Several years ago my dream of seeing a wolf in the wild was within reach when we toured Yellowstone National Park on motorcycles. Riding through this geological wonderland combines rider with an environment that can turn precarious should an obstacle of equal force appear.
It was a mist-saturated morning when we rode toward a location known for wolf sightings. Cool, wet air sliced across my face as we rounded the corner, edging toward our destination. I rolled on the throttle, then immediately grabbed the clutch, eased on the brake.
Just ahead, standing guard over a mighty fine patch of asphalt, stood the massive, broad-shouldered body of a bison. Tufts of brown, curly hair encased his now lowered head as he pointed an intense gaze in our direction.
Taking into account (1) that adventure means, well, adventure, (2) our deep respect for a land forged by all things wild, and (3) the potential of being pummeled into mince meat, we pushed the kickstands down and waited.
The valley held a quietness, where gravel underfoot and careful whispers echoed. We zipped jackets, pulled do-rags tight around ears and leaned against the bikes to watch Yellowstone’s other inhabitants.
A car approached, sputtering and fuming much like its young driver. She cranked the wheel, putted around us and toward the bison. He slowly moved, just enough to let her pass, not enough to clear the road. A wary eye remained on his chrome targets as two more motorists pushed their way around him oblivious to their brush with nature.
After 20 minutes, the burly beast hadn’t budged. We decided to backtrack. The rumble of the bikes converted our precarious position into a force not to be reckoned with. Our bison friend extended hoof into the deep terrain of grass and gully and, with one final snort, sped toward the meadow.
My feet lifted from the asphalt. The sun was dissipating the mist along with my dream of seeing the wolf. However, the reason our journey was delayed was clear.
It’s not often you witness life’s dichotomies firsthand. I experienced nature almost up close and just about personal. It was exhilarating. As well, I observed the display of human superiority toward wildlife, and that hit hard.

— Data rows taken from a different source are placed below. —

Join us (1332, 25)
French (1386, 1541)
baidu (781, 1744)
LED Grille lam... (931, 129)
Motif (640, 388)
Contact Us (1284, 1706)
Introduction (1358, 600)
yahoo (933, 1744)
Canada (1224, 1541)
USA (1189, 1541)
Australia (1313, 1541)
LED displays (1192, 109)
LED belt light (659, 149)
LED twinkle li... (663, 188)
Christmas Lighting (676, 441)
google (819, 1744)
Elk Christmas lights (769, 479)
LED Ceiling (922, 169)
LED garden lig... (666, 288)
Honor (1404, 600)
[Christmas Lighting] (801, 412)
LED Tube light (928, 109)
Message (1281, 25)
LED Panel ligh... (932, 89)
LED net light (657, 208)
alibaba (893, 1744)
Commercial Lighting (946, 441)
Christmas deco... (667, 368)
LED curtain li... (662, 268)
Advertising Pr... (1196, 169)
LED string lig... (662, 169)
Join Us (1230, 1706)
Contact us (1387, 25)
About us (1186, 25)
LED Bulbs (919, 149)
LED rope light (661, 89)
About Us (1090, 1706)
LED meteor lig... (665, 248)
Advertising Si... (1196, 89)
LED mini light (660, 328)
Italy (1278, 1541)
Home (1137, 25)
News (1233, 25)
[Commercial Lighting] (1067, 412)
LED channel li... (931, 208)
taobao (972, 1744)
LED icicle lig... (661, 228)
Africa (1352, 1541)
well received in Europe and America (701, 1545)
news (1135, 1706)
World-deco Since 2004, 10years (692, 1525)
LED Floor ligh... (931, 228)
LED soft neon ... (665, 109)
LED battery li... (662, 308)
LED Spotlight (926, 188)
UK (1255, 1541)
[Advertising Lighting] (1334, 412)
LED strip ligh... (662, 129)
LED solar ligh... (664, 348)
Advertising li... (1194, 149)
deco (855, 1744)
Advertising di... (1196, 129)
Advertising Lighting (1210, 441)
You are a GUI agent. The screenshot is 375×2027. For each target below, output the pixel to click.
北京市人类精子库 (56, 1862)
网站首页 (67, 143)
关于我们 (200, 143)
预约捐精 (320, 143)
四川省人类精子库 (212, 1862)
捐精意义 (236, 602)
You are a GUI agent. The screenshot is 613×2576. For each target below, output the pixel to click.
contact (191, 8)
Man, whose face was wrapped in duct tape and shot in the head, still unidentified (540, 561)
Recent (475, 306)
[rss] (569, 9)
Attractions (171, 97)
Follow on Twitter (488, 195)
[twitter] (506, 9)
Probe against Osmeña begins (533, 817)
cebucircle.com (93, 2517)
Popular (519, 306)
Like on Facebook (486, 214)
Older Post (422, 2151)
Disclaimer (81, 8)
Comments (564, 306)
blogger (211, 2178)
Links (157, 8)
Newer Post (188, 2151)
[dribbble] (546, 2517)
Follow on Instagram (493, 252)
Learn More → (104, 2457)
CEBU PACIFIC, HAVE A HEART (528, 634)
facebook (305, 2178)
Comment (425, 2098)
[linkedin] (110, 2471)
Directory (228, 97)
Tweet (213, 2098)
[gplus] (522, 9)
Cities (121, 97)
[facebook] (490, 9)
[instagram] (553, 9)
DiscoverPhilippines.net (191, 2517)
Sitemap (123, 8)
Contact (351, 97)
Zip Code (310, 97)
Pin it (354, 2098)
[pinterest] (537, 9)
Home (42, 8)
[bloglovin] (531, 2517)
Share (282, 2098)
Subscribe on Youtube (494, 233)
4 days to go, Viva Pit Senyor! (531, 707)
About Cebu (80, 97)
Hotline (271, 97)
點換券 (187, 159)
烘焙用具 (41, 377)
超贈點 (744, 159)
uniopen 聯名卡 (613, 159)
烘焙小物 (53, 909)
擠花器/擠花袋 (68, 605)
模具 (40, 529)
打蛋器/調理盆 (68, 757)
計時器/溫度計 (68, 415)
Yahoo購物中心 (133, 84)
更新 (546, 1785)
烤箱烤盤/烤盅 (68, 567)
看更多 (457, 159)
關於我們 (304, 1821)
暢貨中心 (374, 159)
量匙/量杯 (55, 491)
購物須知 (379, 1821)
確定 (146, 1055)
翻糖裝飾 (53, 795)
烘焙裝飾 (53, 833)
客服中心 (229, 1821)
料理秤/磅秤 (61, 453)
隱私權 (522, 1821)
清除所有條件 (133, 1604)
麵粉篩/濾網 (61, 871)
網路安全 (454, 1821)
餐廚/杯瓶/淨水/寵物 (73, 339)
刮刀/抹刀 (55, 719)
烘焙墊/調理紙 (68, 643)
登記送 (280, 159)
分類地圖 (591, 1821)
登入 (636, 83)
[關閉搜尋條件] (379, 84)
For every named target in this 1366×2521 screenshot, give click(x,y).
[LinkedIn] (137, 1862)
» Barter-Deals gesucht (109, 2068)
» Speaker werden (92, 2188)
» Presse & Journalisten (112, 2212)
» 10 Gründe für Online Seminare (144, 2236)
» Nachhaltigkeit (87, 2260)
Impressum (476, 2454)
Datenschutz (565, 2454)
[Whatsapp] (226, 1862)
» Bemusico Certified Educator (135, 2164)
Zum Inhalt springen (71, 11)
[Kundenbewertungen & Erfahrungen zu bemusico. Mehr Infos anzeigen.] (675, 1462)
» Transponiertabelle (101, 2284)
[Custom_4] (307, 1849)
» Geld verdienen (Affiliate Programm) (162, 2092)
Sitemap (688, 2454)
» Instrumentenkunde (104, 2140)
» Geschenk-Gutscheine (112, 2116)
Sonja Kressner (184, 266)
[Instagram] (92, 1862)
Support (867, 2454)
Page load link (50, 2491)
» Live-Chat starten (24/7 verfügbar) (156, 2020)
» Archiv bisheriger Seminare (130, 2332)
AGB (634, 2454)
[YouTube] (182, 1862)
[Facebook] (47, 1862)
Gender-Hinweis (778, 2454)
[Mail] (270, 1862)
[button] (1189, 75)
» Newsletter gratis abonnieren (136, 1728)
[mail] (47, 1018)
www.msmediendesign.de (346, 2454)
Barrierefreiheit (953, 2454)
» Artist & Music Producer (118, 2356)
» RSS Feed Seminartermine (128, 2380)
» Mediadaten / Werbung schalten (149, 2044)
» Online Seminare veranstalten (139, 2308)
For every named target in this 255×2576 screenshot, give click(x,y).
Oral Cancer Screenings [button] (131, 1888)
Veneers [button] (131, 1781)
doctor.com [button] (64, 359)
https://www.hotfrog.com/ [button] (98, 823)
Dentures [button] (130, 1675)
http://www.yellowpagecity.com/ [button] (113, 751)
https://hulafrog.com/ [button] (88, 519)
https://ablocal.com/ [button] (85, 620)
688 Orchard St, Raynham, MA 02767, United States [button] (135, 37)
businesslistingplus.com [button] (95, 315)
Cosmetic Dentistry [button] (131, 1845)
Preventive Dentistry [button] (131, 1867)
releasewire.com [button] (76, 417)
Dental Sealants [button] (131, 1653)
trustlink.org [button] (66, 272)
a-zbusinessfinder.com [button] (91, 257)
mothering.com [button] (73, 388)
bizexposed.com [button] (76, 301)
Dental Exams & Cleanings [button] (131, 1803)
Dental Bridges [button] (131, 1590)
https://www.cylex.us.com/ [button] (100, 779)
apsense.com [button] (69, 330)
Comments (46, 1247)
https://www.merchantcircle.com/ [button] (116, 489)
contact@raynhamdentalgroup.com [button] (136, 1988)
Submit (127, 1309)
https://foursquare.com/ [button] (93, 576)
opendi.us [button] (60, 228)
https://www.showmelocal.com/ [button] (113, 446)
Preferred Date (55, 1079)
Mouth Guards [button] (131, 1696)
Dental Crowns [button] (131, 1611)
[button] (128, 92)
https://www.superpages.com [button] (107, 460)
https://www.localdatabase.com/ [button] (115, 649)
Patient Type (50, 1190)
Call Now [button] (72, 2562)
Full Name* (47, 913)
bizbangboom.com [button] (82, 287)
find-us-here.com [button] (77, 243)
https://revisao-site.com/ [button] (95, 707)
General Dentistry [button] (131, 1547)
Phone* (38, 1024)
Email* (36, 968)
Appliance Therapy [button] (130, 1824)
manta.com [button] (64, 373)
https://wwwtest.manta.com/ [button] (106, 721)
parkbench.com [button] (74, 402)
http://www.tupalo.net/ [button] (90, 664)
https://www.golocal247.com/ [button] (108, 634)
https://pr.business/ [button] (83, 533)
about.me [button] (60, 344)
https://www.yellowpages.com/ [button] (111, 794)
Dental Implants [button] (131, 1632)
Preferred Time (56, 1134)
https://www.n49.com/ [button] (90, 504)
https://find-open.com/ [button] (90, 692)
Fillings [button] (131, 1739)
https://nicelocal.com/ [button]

Brief interludes such as this take years to decipher. Since that day, I’ve thought about how we admire the wild’s prowess, beauty and wildness, yet when those attributes disrupt our lives we want them pushed out of the way, controlled, perhaps shot, stuffed and mounted over a fireplace.
I’ve thought about the outrage displayed when the wild acts, well, wild … as if we expect it to behave differently. I’ve concluded there’s no justification for abuse, killing to extinction, killing for profit, poaching and other maladies we’ve inflicted on the animal kingdom, be they domestic or wild.
Mostly, I’ve scrutinized my own attitude toward the animal world. The winds of change have been blowing ever since.
As for my wolf dream, I don’t know why it came true that day, but it did. He was magnificent; black and aloof, trotting across the sage grasslands toward his den. Photographers holding cameras with lenses the length of my arm snapped away. Silence prevailed as we watched his passage.
I like to think there are reasons for everything – even in Yellowstone. In my mind, the bison delayed our journey long enough for the wolf to step into his groove and my dream to come true. In my heart, I needed to understand what the animal kingdom has always known: that we are equal travelers of the earth.
Years later, I’m left with dreams that haunt. Instead of growly noises and flicking paws, my dreams stamp their feet, snort in supplication, challenge me to change what is.
How much easier it would be to dream the dreams of sleeping dogs.